I'm using the implementation found in http://adventuresinmachinelearning.com/word2vec-keras-tutorial/ to learn something about word2Vec. What I am not understanding is why isn't the loss function decreasing?

Iteration 119200, loss=0.7305528521537781
Iteration 119300, loss=0.6254740953445435
Iteration 119400, loss=0.8255964517593384
Iteration 119500, loss=0.7267132997512817
Iteration 119600, loss=0.7213149666786194
Iteration 119700, loss=0.6156617999076843
Iteration 119800, loss=0.11473365128040314
Iteration 119900, loss=0.6617216467857361

The net, from my understanding, is a standard one used in this task:

input_target = Input((1,))
input_context = Input((1,))

embedding = Embedding(vocab_size, vector_dim, input_length=1, name='embedding')

target = embedding(input_target)
target = Reshape((vector_dim, 1))(target)
context = embedding(input_context)
context = Reshape((vector_dim, 1))(context)

dot_product = Dot(axes=1)([target, context])
dot_product = Reshape((1,))(dot_product)
output = Dense(1, activation='sigmoid')(dot_product)

model = Model(inputs=[input_target, input_context], outputs=output)
model.compile(loss='binary_crossentropy', optimizer='rmsprop') #adam??

Words come from a vocabulary of size 10000 from http://mattmahoney.net/dc/text8.zip (english text)

What I notice is that some words are somewhat learned in time like the context for numbers and articles is easily guessed, yet the loss is quite stuck around 0.7 from the beginning, and as iterations goes it only fluctuates randomly.

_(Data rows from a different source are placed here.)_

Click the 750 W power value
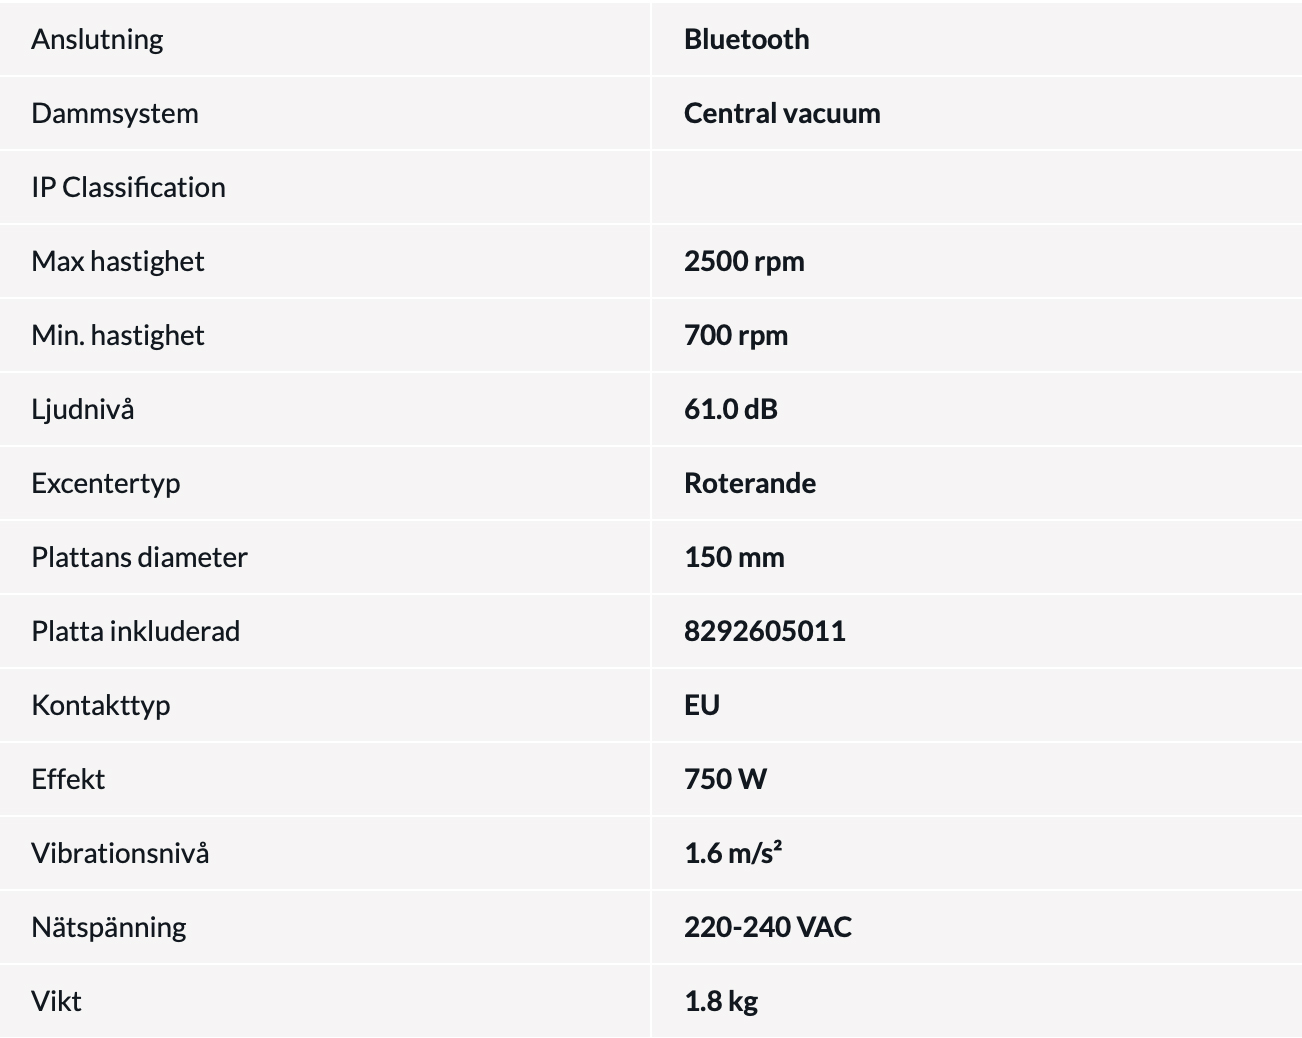The height and width of the screenshot is (1038, 1302). pos(725,779)
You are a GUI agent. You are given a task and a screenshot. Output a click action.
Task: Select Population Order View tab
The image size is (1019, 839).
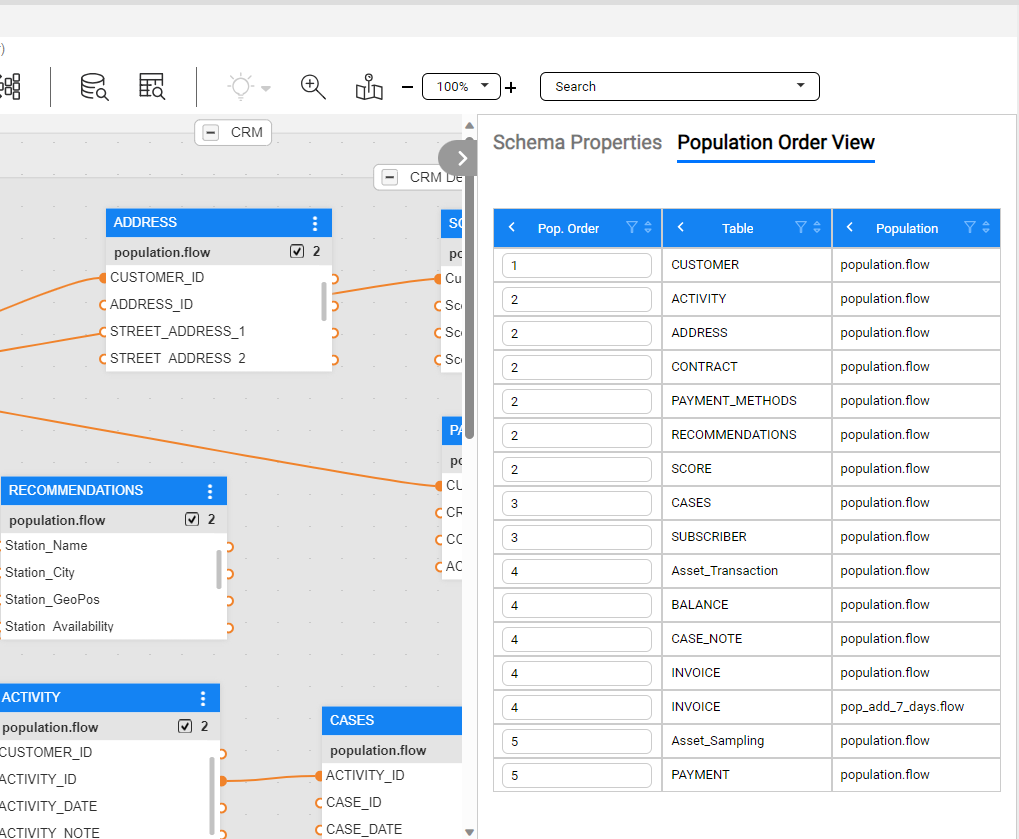point(775,143)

The training part is made like this (which I sense strange since the absence of the standard fit method)

arr_1 = np.zeros((1,))
arr_2 = np.zeros((1,))
arr_3 = np.zeros((1,))
for cnt in range(epochs):
    idx = np.random.randint(0, len(labels)-1)
    arr_1[0,] = word_target[idx]
    arr_2[0,] = word_context[idx]
    arr_3[0,] = labels[idx]
    loss = model.train_on_batch([arr_1, arr_2], arr_3)
    if cnt % 100 == 0:
        print("Iteration {}, loss={}".format(cnt, loss))

Am i missing something important about these type of net? What is not written is implemented exactly like the link above

1 Answers

I followed the same tutorial and the loss drops after the algorithm went through a sample again. Note that the loss function is calculated only for the current target and context word pair. In the code example from the tutorial one epoch is only one sample, therefore you would need more than the number of target and context words to come to a point where the loss drops.

I implemented the training part with the following line

model.fit([word_target, word_context], labels, epochs=5)

Be warned that this can take a long time depending on how large the corpus is. The train_on_batch function gives you more control in training and you can vary the batch size or select samples you choose at every step of the training.